Set exercise — Reproduce word for word the part of the sales terms and conditions that opens with the words containing "3.3. Prices quoted" and closes with "or add charges.".

***** Source extract

‘the Buyer’ means the person or organisation placing an order with the Company subject to these terms and conditions; ‘the Company’ means A P Leisure UK Ltd as Contract; ‘the Goods’ means the goods which are the subject matter of the quotation.
2.1. Any Goods sold by the Company will be sold on these terms and conditions unless otherwise agreed in writing by a director of the Company.
2.2. These terms and conditions will take precedence over the Buyer’s terms and conditions and will be conclusive where there is any inconsistency between the two.
2.3. These terms and conditions will supersede all and any previous agreements between the parties, information appearing in any sales brochure or other documentation produced by the Company.
2.4. Product dimensions contained in sales literature provided by the Company are approximates. Where critical the Buyer is to confirm in writing with a member of staff any product specific dimension requirements.
3.1. The price quoted for any Goods will, on receipt of confirmation of the Buyer’s order, be confirmed in writing to the Buyer.
3.2. Any price quoted will be open to acceptance by the Buyer for a period of 30 days. After such time the Company reserves the right to re‐quote for the Goods.
3.3. Prices quoted for the Goods will be given for full orders, and the Company may refuse any order which comprises only part of the order quoted for or add charges.
3.4. The Company will not be liable for any change in price between quotation and order, or order and delivery due to circumstances beyond the Company’s control.

**********
***** Information provided

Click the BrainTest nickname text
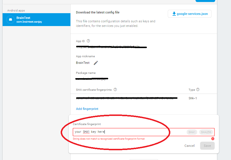 [x=83, y=63]
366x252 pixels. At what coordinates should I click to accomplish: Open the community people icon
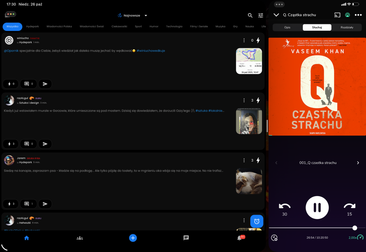click(80, 238)
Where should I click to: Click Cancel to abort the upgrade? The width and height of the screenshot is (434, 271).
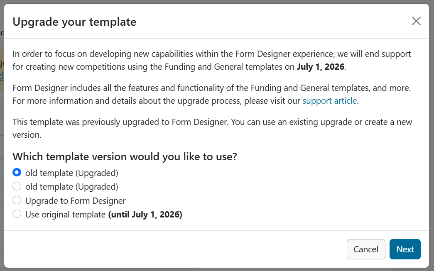point(365,249)
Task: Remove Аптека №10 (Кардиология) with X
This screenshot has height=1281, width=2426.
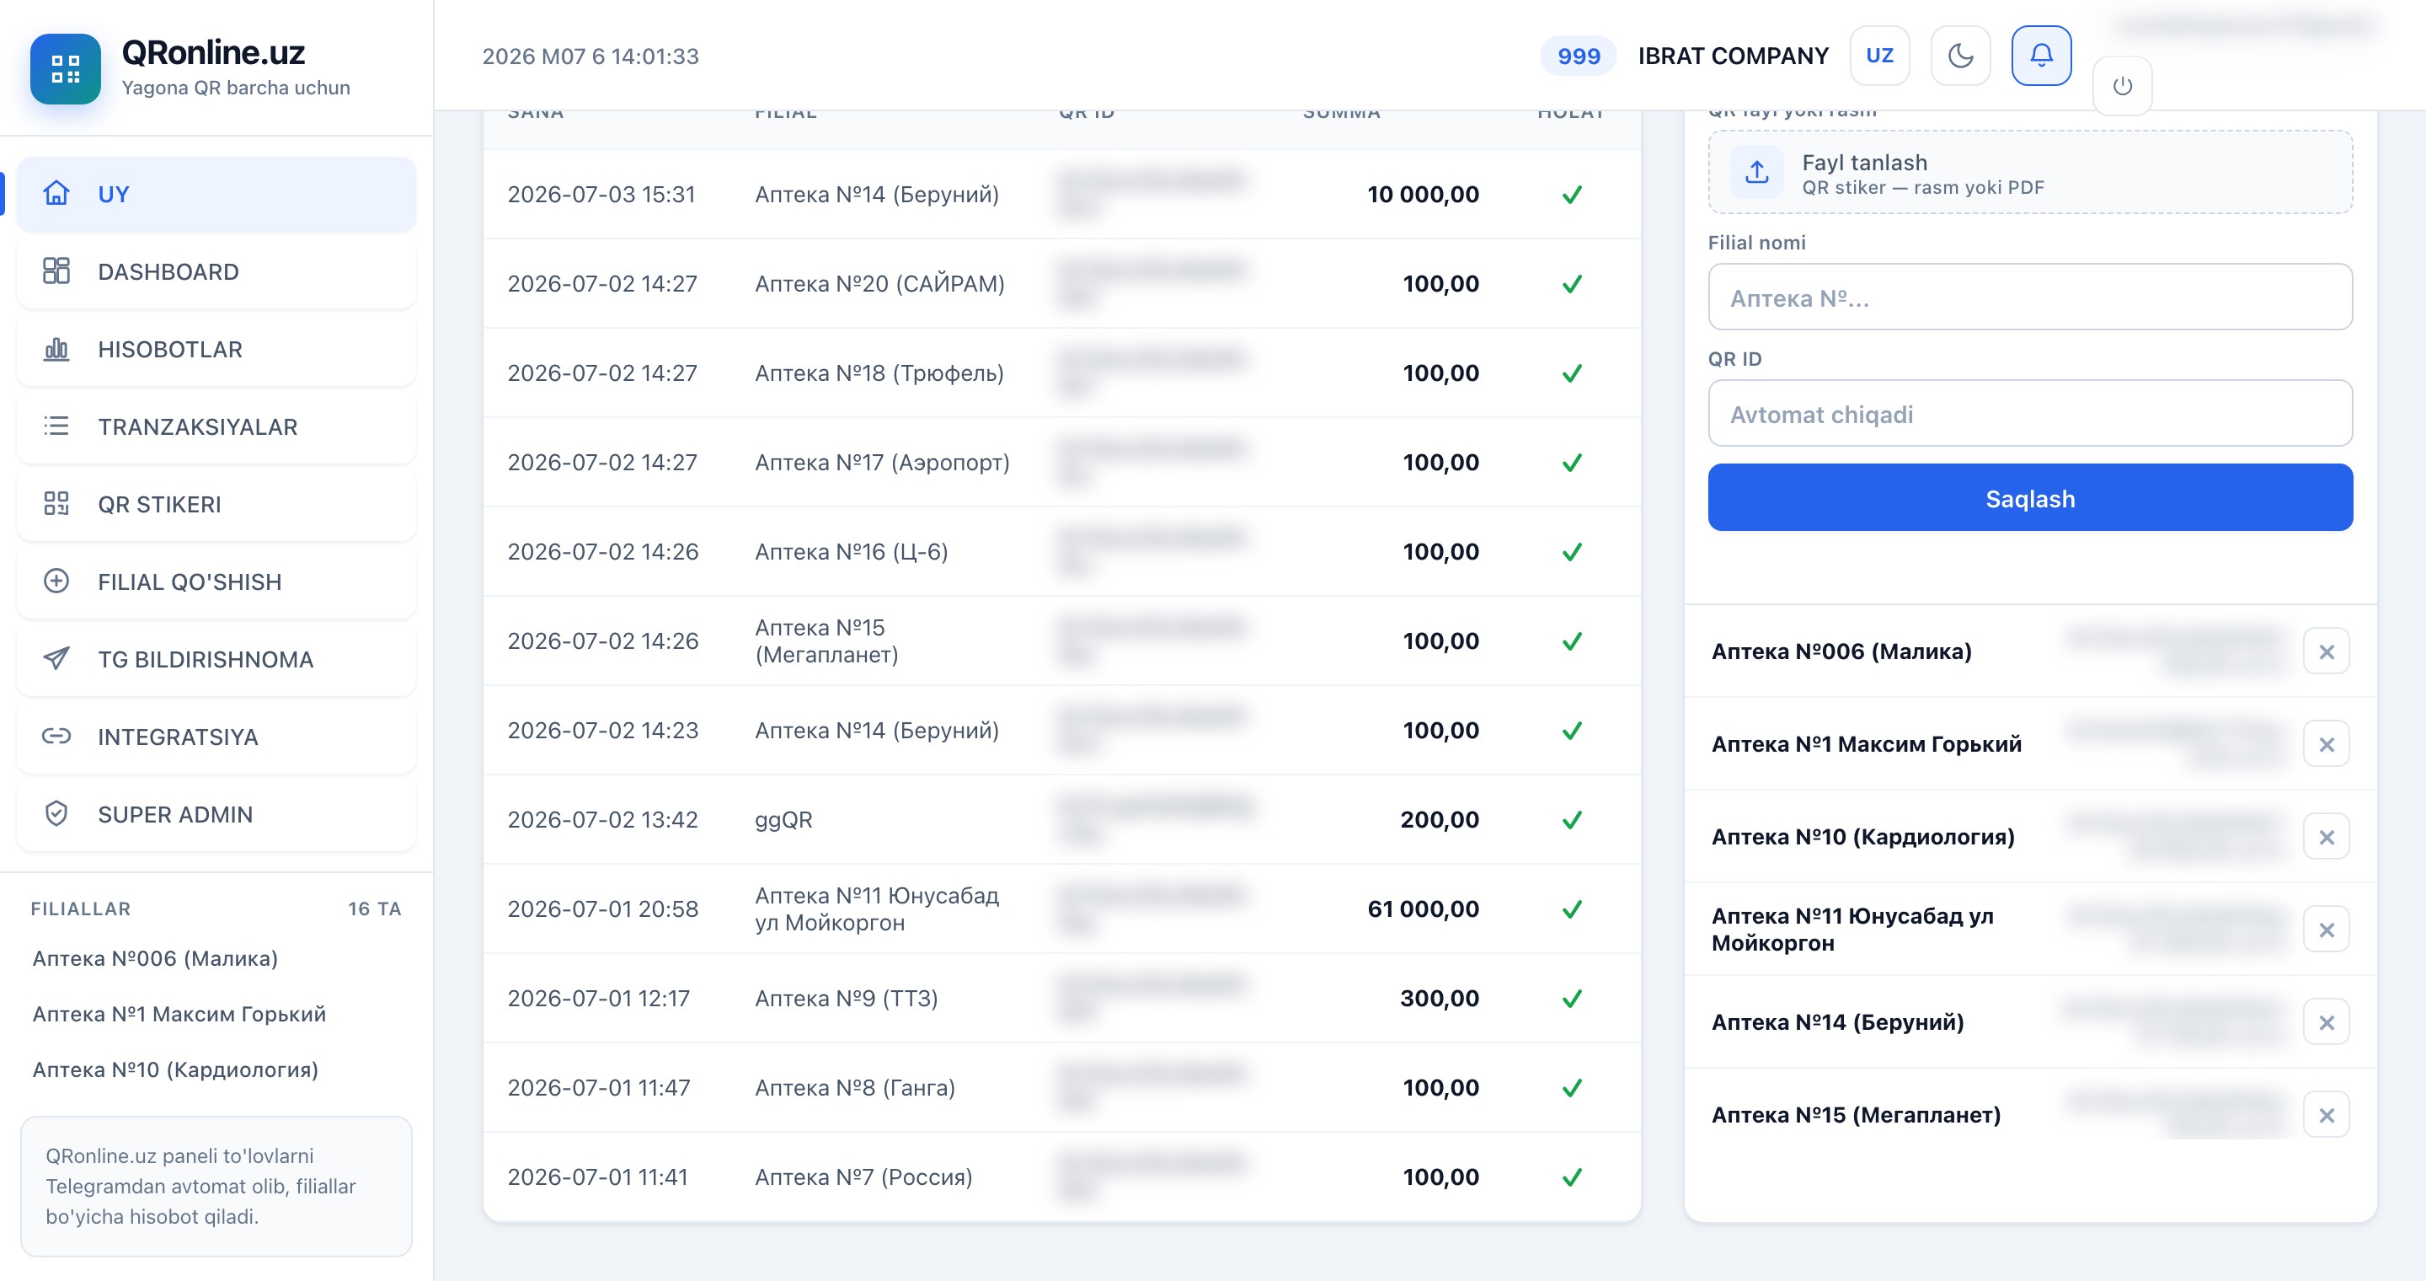Action: click(2325, 837)
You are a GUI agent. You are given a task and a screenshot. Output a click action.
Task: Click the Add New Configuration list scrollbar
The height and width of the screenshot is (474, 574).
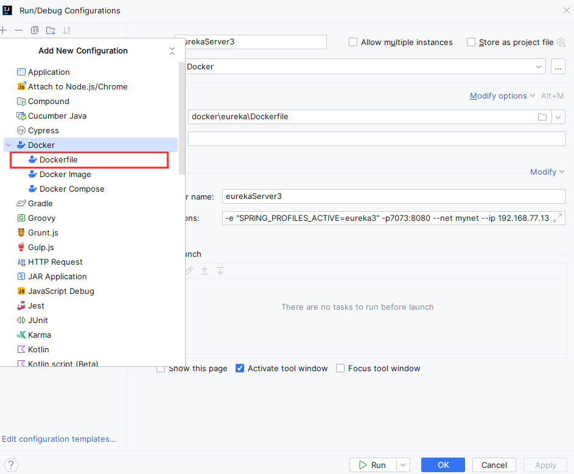click(182, 116)
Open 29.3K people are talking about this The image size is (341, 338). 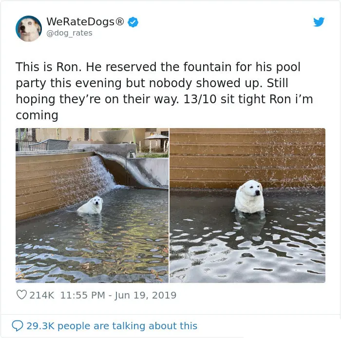point(112,326)

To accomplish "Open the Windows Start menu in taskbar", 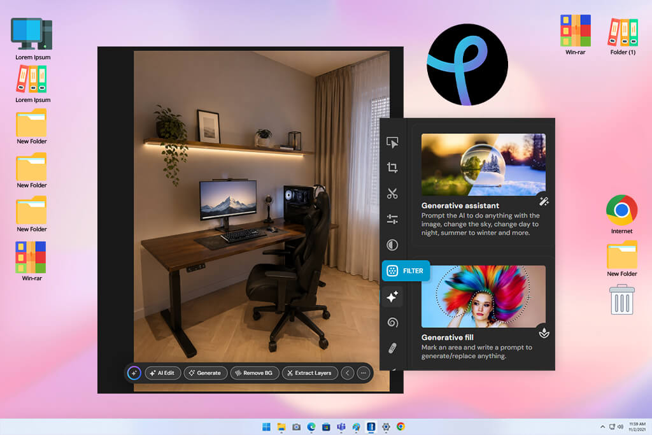I will click(x=267, y=427).
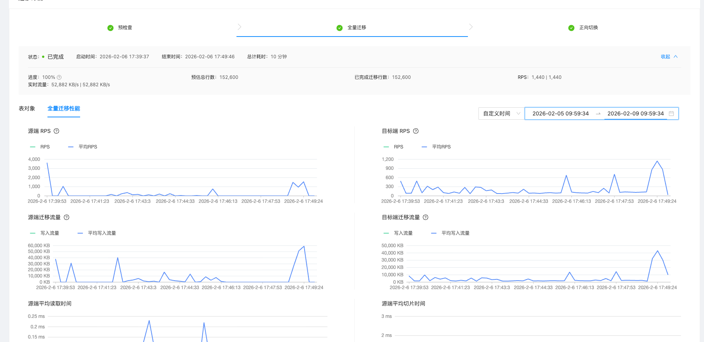Click help icon beside 目标端迁移流量 title
Viewport: 704px width, 342px height.
(426, 217)
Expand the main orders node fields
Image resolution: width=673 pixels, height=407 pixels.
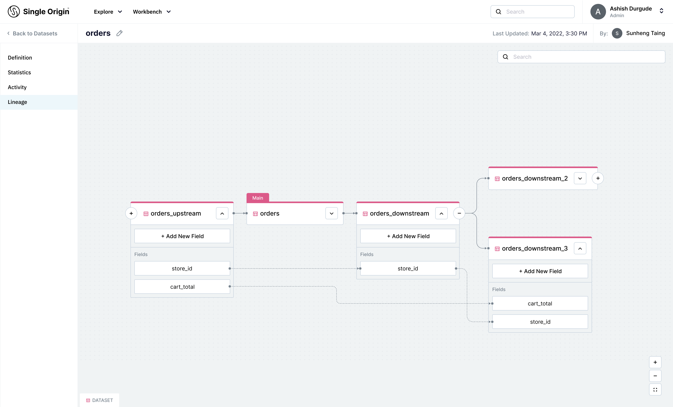332,214

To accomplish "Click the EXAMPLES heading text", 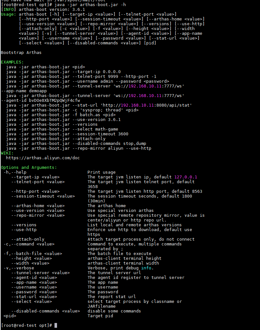I will point(12,62).
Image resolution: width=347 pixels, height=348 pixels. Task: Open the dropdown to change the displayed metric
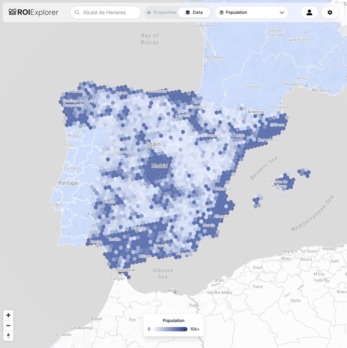(x=251, y=12)
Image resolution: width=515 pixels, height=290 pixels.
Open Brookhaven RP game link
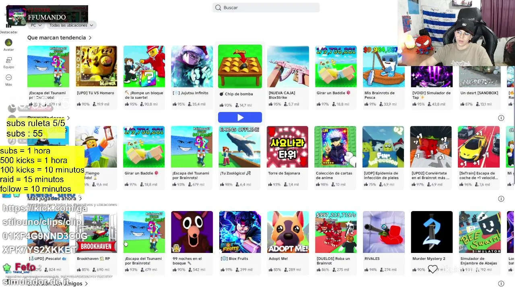(x=93, y=259)
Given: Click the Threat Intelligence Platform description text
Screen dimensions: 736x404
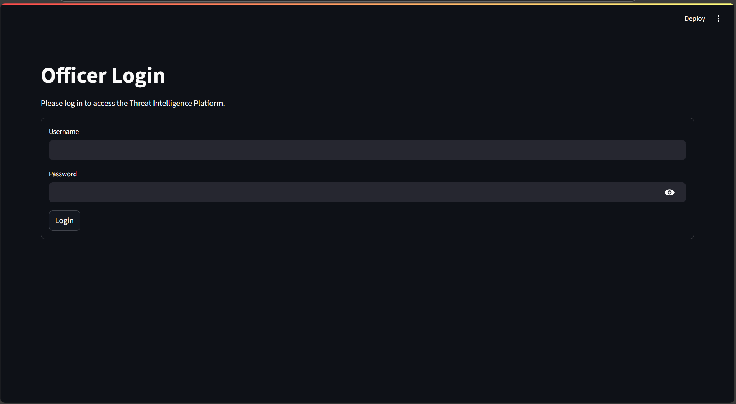Looking at the screenshot, I should 133,103.
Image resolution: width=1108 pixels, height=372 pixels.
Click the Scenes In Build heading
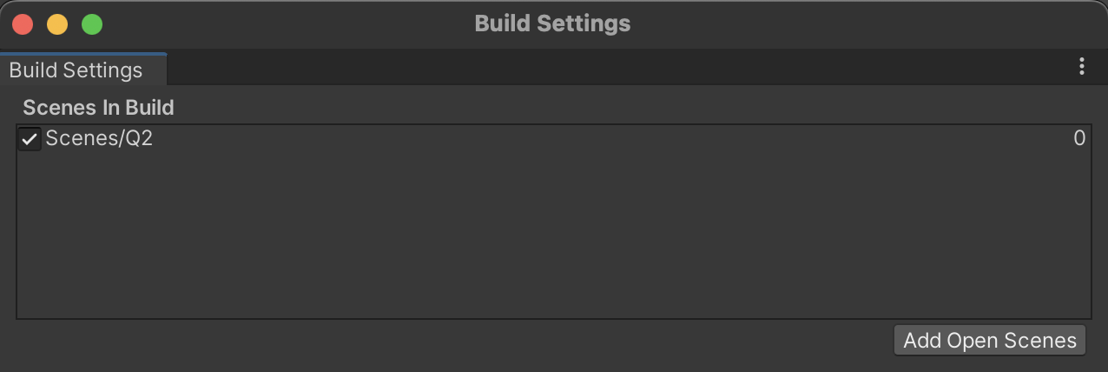[98, 108]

**********

Output below —
3.3. Prices quoted for the Goods will be given for full orders, and the Company may refuse any order which comprises only part of the order quoted for or add charges.